# Error 0xc000000f



## larrytrotter (Apr 3, 2016)

First time posting here, and help or suggestions would be hugely appreciated as I've been trying to focus on this issue for over a week now to no avail.

Ok so to get you guys up to speed, the problem occurred last week when my laptop (Hp Pavilion 15 series, 3 years old) unexpectedly started making very strange and worrying noises and froze, I was unable to safely shut down the system so had to resort to shutting off the system through the power button. When the system rebooted I was presented with the classic blue screen error 0xc000000f.

After searching various forums for answers it became apparent I would need a back-up installation media as it was now allowing me to boot the OS in safe mood or any of the other start-up options provided. I downloaded a copy of windows 8.1 through the Microsoft website as I did not have/was not given the media when I purchased the laptop, (I was previously using windows 8 and had never updated to 8.1, however 8 was not available through the Microsoft site and I didn't fancy taking my chances through torrenting). 

After booting up through the USB with windows 8.1 I was able to reach the windows recovery settings. At which point I exhausted every option to no avail. System restore would tell me that an unspecified error had occurred and to run 'chkdsk /r'. After this I attempted to fix the issue using the automatic repair option, which also failed. At this point I decided to cut my losses and 'Reset the PC' to factory settings, only to be told that this could not be performed as the 'Drive is locked'. 

My next option was to try and install 8.1 through the usb boot, after about 11% of installation I received the message that installation could not be completed due to missing files (error code: 0x80070001).

So with everything failing I decided to research online further to discover that it was most likely a start up file and recovered and to use the command chkfsk /f /r :C to try and recover and fix any corrupted files that may be causing the issue, after 2 days of waiting CMD informed me that there was still an ETA of 200+ hours. At which point I thought it may be going slower due to the fact I had booted in legacy mode as 200+ hours seemed a ridiculous amount of time to scan a hard drive that isn't really that big. This time I booted through UEFI and attempted the same thing only to find that it made no difference.
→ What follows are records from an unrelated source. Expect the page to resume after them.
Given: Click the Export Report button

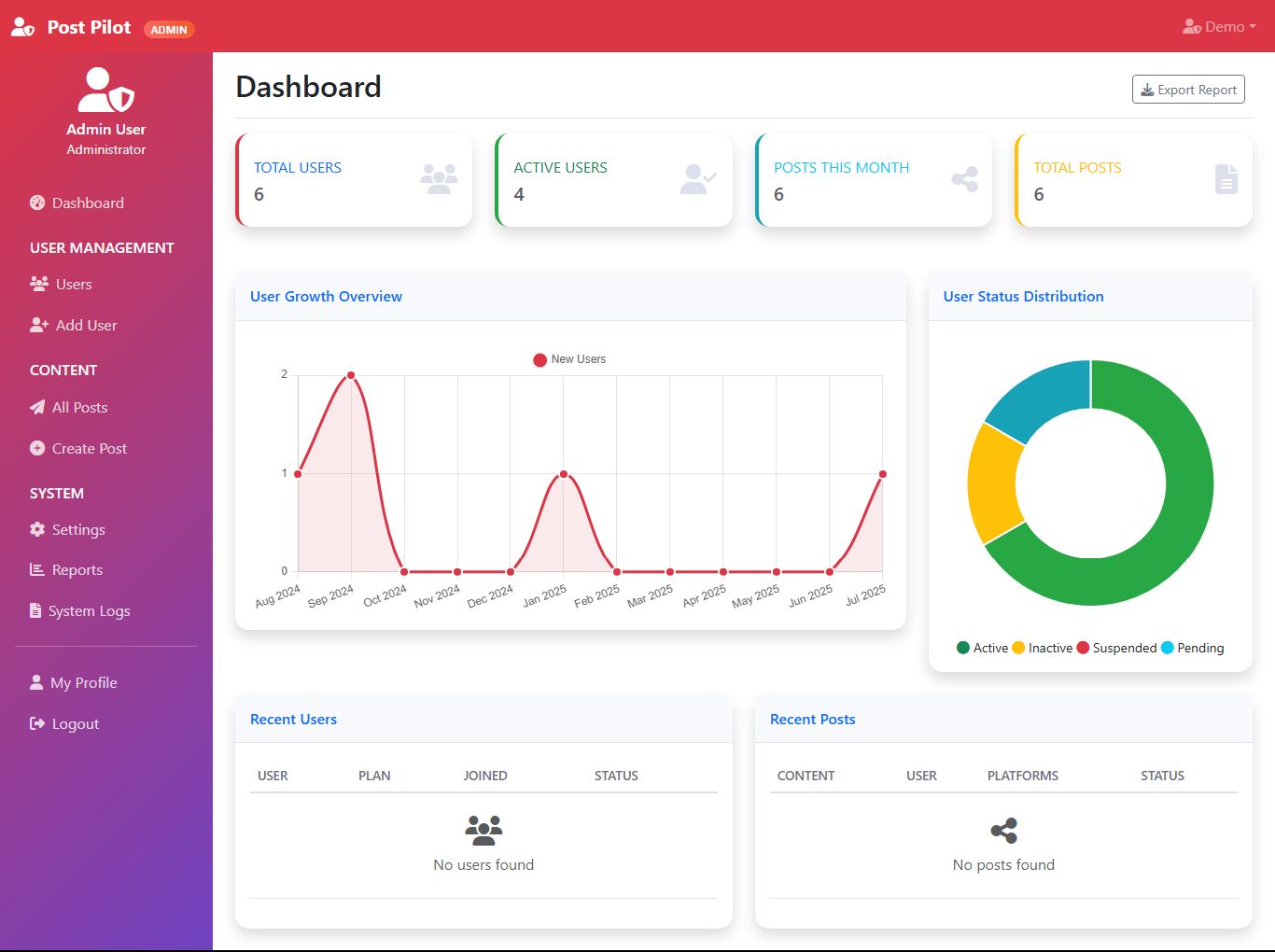Looking at the screenshot, I should point(1188,90).
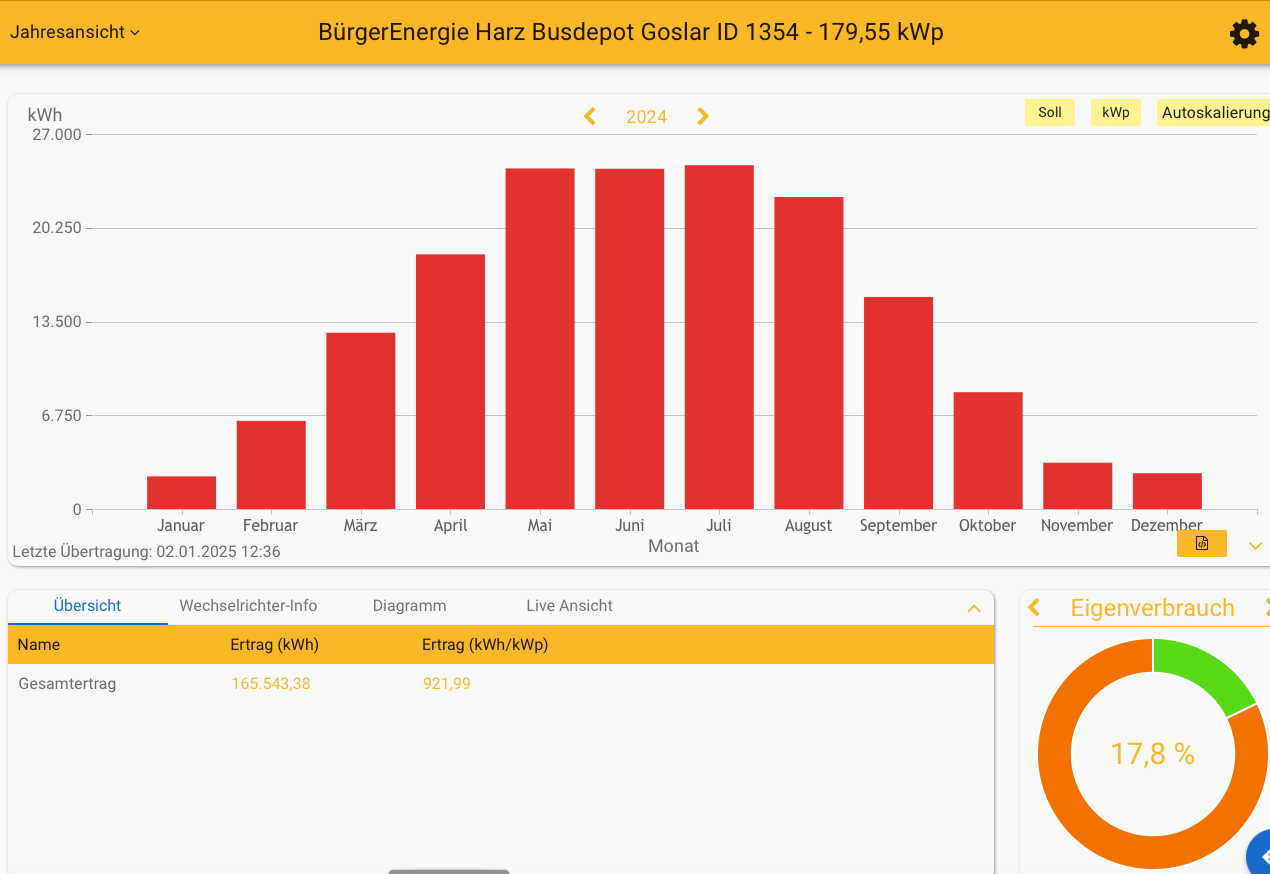Select the Live Ansicht tab
Image resolution: width=1270 pixels, height=874 pixels.
[x=569, y=606]
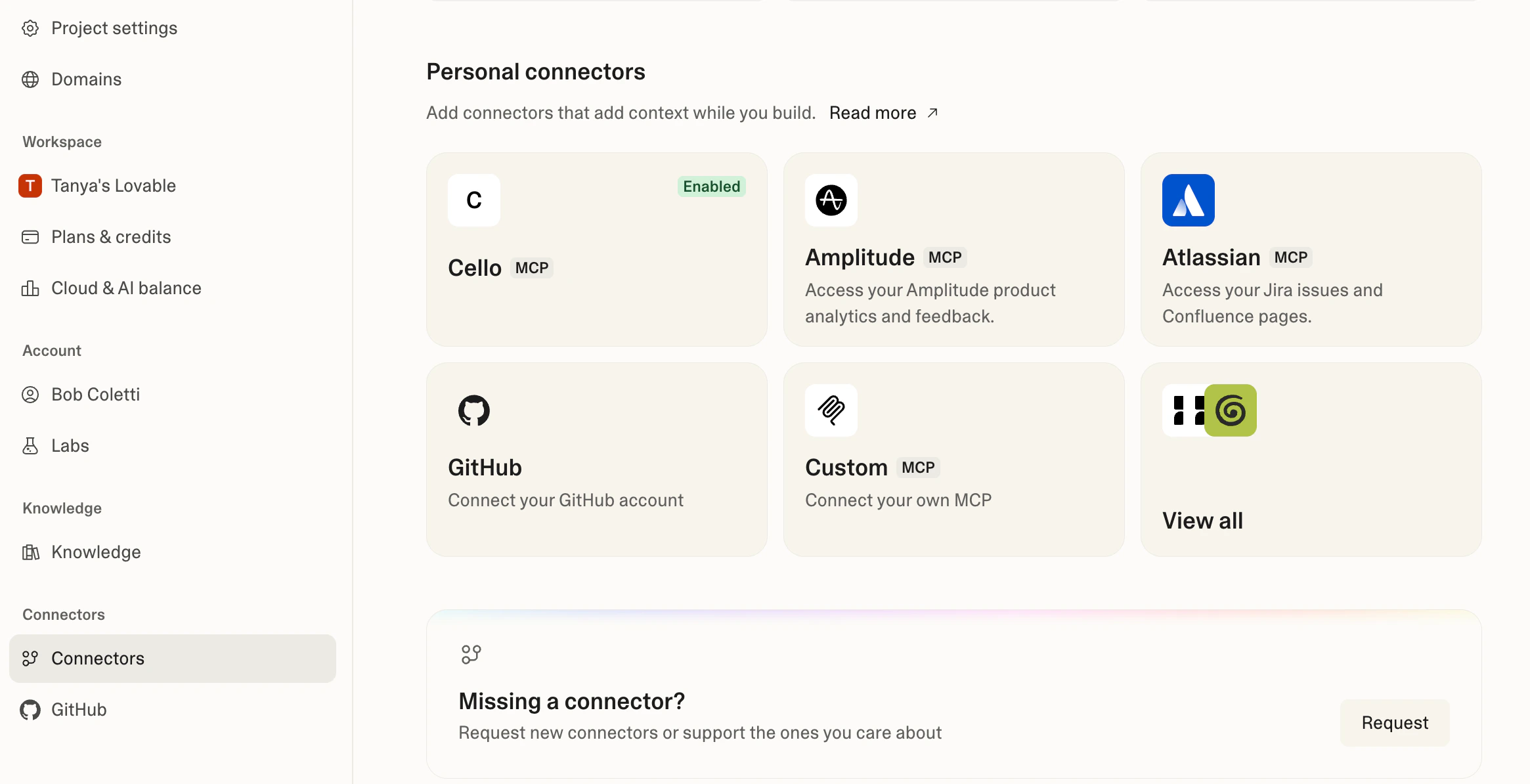
Task: Open Plans & credits
Action: tap(111, 237)
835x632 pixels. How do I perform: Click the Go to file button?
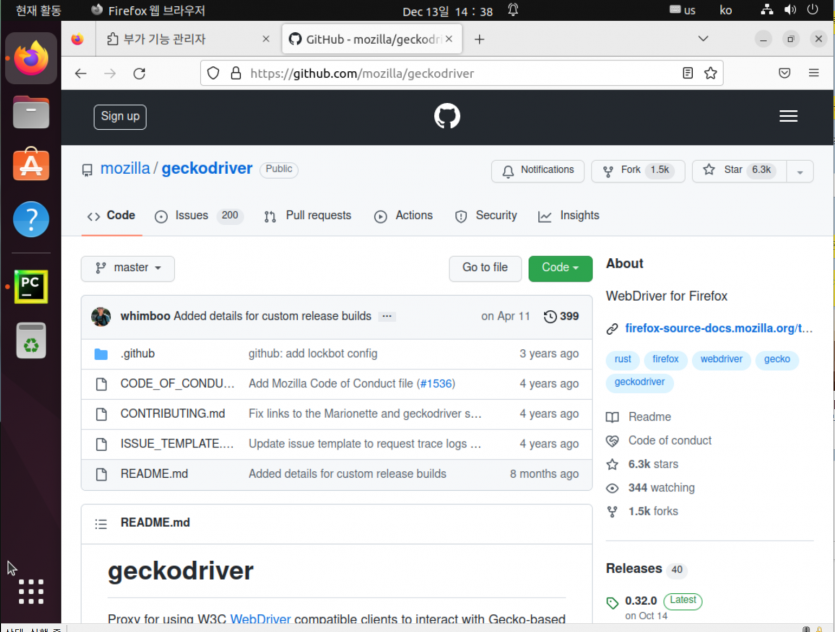click(485, 268)
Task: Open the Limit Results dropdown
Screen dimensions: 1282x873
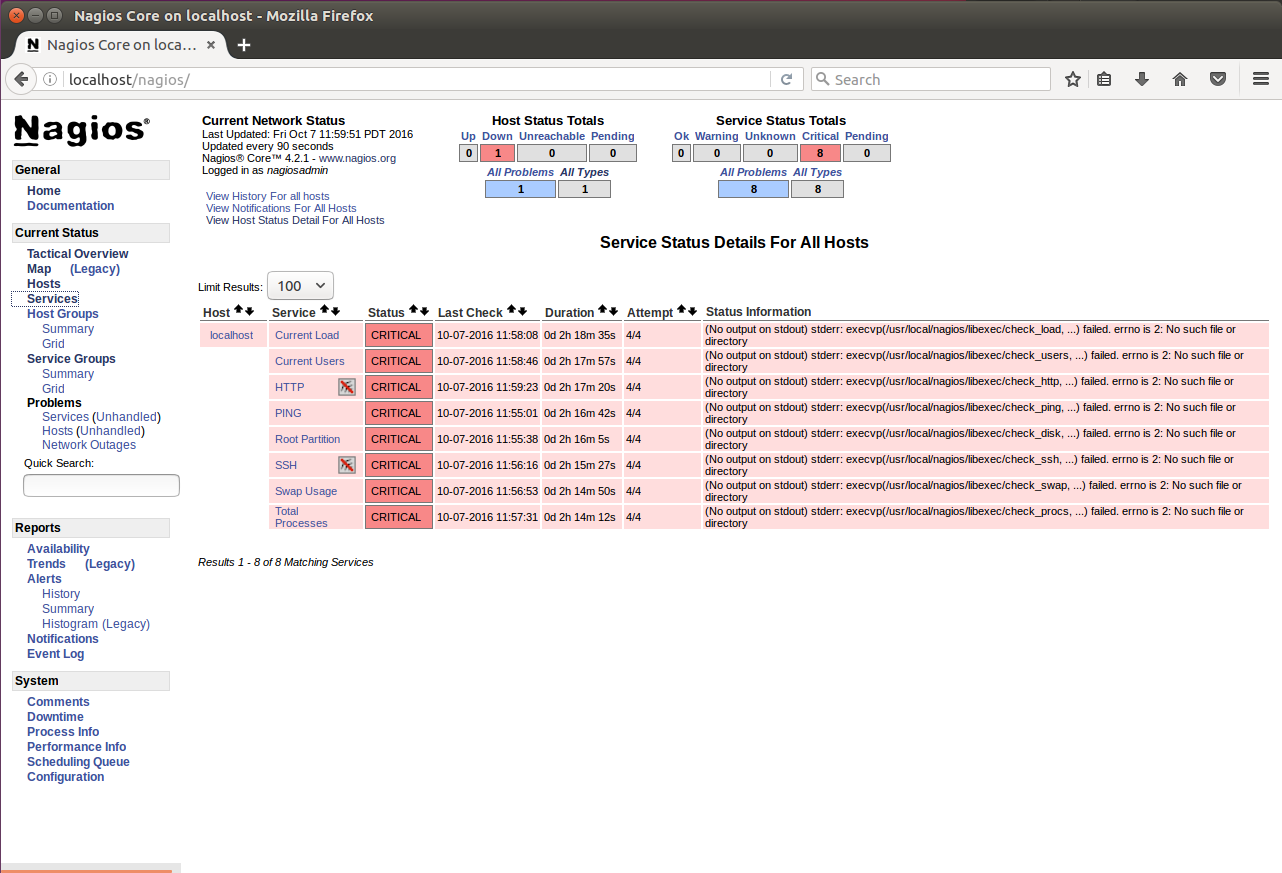Action: (x=299, y=285)
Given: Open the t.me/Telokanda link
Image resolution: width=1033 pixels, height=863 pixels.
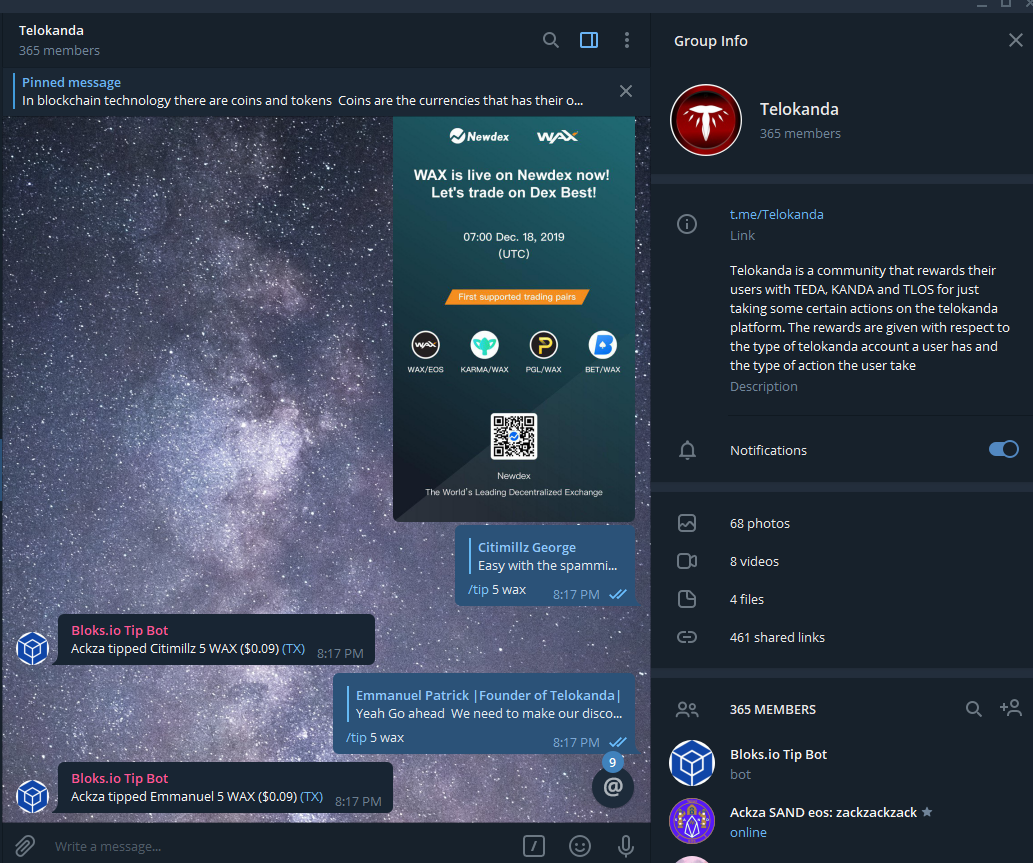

Currently I'm trying running the commands separately to see if this will quicken the process. I have successfully ran 'chkdsk /f C:' and received the message that no problems were found and required no further action. I am now running 'chkdsk /r C:' with an estimated time of 20hrs left, however it hasn't moved in the last 2 hours as is replacing a bad cluster at a total of 4%, so I expect the waiting time to rise to another ridiculous amount of time after this.

Literally pulling my hair out of this, I know its stupid but my laptop is my life and I have been working on it day and night now for over a week and just find myself going round in circles, I even dismantled the laptop, cleaned everything, and built it back up in a vain attempt to fix the issue, but this progressed the issue no further.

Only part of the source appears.